Content starts
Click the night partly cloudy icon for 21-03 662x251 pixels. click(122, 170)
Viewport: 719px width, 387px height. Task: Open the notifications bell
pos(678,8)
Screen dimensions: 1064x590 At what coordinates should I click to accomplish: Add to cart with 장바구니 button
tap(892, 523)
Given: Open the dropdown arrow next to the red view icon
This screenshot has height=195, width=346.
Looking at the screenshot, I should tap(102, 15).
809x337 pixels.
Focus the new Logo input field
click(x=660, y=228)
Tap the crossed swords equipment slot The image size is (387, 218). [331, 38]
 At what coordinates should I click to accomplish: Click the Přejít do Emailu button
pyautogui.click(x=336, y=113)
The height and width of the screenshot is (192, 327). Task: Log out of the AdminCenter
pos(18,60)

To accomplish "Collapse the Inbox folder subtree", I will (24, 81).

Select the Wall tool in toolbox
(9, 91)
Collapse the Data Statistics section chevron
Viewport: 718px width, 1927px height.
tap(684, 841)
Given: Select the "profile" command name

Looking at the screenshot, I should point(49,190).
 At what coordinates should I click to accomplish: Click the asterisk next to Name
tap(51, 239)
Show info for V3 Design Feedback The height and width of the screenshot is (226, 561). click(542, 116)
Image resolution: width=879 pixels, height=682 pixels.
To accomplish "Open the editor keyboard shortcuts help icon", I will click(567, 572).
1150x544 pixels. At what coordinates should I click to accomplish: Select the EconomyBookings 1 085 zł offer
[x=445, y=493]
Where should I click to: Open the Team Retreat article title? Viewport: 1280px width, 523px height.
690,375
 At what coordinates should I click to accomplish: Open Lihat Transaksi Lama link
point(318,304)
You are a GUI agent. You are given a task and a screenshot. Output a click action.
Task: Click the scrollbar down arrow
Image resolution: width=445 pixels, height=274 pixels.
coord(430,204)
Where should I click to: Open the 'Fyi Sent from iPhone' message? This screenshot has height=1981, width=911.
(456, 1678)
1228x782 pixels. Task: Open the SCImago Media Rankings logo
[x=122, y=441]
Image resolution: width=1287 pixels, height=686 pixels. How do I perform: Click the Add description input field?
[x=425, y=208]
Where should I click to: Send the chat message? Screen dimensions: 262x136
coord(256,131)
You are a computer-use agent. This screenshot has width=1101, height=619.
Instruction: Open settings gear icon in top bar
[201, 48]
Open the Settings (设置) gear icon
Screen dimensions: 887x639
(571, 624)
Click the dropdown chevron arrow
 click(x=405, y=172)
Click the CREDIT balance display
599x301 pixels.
Content ends
#### HOW TO COMPLETE THIS TASK
Starting at the line that contains "Task: Click the scrollbar down arrow", output each remaining line of the listing, the last line included, exactly as it appears.

#### THE COMPLETED TASK
Task: Click the scrollbar down arrow
Image resolution: width=445 pixels, height=274 pixels.
coord(430,204)
Where should I click to: Open the 'Fyi Sent from iPhone' message? This screenshot has height=1981, width=911.
(456, 1678)
1228x782 pixels. Task: Open the SCImago Media Rankings logo
[x=122, y=441]
Image resolution: width=1287 pixels, height=686 pixels. How do I perform: Click the Add description input field?
[x=425, y=208]
Where should I click to: Send the chat message? Screen dimensions: 262x136
coord(256,131)
You are a computer-use agent. This screenshot has width=1101, height=619.
Instruction: Open settings gear icon in top bar
[201, 48]
Open the Settings (设置) gear icon
Screen dimensions: 887x639
(571, 624)
Click the dropdown chevron arrow
 click(x=405, y=172)
Click the CREDIT balance display
599x301 pixels.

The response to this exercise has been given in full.